-- WHAT IS REQUIRED --
Rewrite every line of the entries below as a Markdown table with the columns Row and Line. Number the rows in order and omit blank lines.

----------

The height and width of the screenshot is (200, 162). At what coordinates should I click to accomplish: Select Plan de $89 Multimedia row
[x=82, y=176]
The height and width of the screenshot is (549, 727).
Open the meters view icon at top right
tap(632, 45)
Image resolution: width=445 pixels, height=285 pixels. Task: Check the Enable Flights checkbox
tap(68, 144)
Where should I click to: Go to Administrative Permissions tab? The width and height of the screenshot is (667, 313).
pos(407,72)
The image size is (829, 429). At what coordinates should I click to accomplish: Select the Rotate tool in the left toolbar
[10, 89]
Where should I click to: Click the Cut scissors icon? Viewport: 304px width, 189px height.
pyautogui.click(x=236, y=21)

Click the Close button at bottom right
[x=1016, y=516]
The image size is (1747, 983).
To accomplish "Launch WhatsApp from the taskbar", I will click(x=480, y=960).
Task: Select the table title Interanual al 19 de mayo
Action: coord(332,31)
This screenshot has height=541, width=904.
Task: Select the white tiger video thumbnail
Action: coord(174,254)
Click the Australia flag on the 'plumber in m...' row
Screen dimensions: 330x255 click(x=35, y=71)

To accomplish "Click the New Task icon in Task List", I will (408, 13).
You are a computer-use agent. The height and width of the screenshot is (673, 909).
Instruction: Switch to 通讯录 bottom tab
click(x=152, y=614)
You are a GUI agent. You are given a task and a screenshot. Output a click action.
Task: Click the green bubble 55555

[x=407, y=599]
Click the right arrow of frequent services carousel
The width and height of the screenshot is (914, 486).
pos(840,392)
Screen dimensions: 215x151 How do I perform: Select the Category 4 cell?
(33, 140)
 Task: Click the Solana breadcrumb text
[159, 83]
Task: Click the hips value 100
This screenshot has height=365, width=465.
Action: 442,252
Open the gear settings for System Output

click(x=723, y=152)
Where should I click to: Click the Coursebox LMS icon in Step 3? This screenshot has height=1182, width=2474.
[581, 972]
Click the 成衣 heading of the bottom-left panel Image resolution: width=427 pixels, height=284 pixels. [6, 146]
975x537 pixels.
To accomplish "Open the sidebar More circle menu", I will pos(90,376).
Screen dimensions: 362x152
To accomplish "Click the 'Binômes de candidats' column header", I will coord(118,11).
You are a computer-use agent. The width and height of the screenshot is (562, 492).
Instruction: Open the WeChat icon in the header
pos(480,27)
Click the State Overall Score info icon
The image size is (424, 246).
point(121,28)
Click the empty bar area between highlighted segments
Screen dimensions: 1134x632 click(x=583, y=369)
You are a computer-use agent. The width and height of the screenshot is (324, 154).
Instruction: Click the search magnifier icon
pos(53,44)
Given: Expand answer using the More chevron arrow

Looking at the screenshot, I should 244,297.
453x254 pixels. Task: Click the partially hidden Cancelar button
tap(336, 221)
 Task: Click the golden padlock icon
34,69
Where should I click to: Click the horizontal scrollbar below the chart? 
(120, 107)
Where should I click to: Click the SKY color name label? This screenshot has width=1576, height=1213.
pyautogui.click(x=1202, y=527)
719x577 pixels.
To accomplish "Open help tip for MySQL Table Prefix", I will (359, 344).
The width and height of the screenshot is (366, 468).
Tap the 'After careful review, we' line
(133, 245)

----------

-- ANSWER BELOW --
| Row | Line |
|---|---|
| 1 | The height and width of the screenshot is (200, 162). At what coordinates should I click to accomplish: Select Plan de $89 Multimedia row |
| 2 | [x=82, y=176] |
| 3 | The height and width of the screenshot is (549, 727). |
| 4 | Open the meters view icon at top right |
| 5 | tap(632, 45) |
| 6 | Image resolution: width=445 pixels, height=285 pixels. Task: Check the Enable Flights checkbox |
| 7 | tap(68, 144) |
| 8 | Where should I click to: Go to Administrative Permissions tab? The width and height of the screenshot is (667, 313). |
| 9 | pos(407,72) |
| 10 | The image size is (829, 429). At what coordinates should I click to accomplish: Select the Rotate tool in the left toolbar |
| 11 | [10, 89] |
| 12 | Where should I click to: Click the Cut scissors icon? Viewport: 304px width, 189px height. |
| 13 | pyautogui.click(x=236, y=21) |
| 14 | Click the Close button at bottom right |
| 15 | [x=1016, y=516] |
| 16 | The image size is (1747, 983). |
| 17 | To accomplish "Launch WhatsApp from the taskbar", I will click(x=480, y=960). |
| 18 | Task: Select the table title Interanual al 19 de mayo |
| 19 | Action: coord(332,31) |
| 20 | This screenshot has height=541, width=904. |
| 21 | Task: Select the white tiger video thumbnail |
| 22 | Action: coord(174,254) |
| 23 | Click the Australia flag on the 'plumber in m...' row |
| 24 | Screen dimensions: 330x255 click(x=35, y=71) |
| 25 | To accomplish "Click the New Task icon in Task List", I will (408, 13). |
| 26 | You are a computer-use agent. The height and width of the screenshot is (673, 909). |
| 27 | Instruction: Switch to 通讯录 bottom tab |
| 28 | click(x=152, y=614) |
| 29 | You are a GUI agent. You are given a task and a screenshot. Output a click action. |
| 30 | Task: Click the green bubble 55555 |
| 31 | [x=407, y=599] |
| 32 | Click the right arrow of frequent services carousel |
| 33 | The width and height of the screenshot is (914, 486). |
| 34 | pos(840,392) |
| 35 | Screen dimensions: 215x151 How do I perform: Select the Category 4 cell? |
| 36 | (33, 140) |
| 37 |  Task: Click the Solana breadcrumb text |
| 38 | [159, 83] |
| 39 | Task: Click the hips value 100 |
| 40 | This screenshot has height=365, width=465. |
| 41 | Action: 442,252 |
| 42 | Open the gear settings for System Output |
| 43 | click(x=723, y=152) |
| 44 | Where should I click to: Click the Coursebox LMS icon in Step 3? This screenshot has height=1182, width=2474. |
| 45 | [581, 972] |
| 46 | Click the 成衣 heading of the bottom-left panel Image resolution: width=427 pixels, height=284 pixels. [6, 146] |
| 47 | 975x537 pixels. |
| 48 | To accomplish "Open the sidebar More circle menu", I will pos(90,376). |
| 49 | Screen dimensions: 362x152 |
| 50 | To accomplish "Click the 'Binômes de candidats' column header", I will coord(118,11). |
| 51 | You are a computer-use agent. The width and height of the screenshot is (562, 492). |
| 52 | Instruction: Open the WeChat icon in the header |
| 53 | pos(480,27) |
| 54 | Click the State Overall Score info icon |
| 55 | The image size is (424, 246). |
| 56 | point(121,28) |
| 57 | Click the empty bar area between highlighted segments |
| 58 | Screen dimensions: 1134x632 click(x=583, y=369) |
| 59 | You are a computer-use agent. The width and height of the screenshot is (324, 154). |
| 60 | Instruction: Click the search magnifier icon |
| 61 | pos(53,44) |
| 62 | Given: Expand answer using the More chevron arrow |
| 63 | Looking at the screenshot, I should 244,297. |
| 64 | 453x254 pixels. Task: Click the partially hidden Cancelar button |
| 65 | tap(336, 221) |
| 66 |  Task: Click the golden padlock icon |
| 67 | 34,69 |
| 68 | Where should I click to: Click the horizontal scrollbar below the chart?  |
| 69 | (120, 107) |
| 70 | Where should I click to: Click the SKY color name label? This screenshot has width=1576, height=1213. |
| 71 | pyautogui.click(x=1202, y=527) |
| 72 | 719x577 pixels. |
| 73 | To accomplish "Open help tip for MySQL Table Prefix", I will (359, 344). |
| 74 | The width and height of the screenshot is (366, 468). |
| 75 | Tap the 'After careful review, we' line |
| 76 | (133, 245) |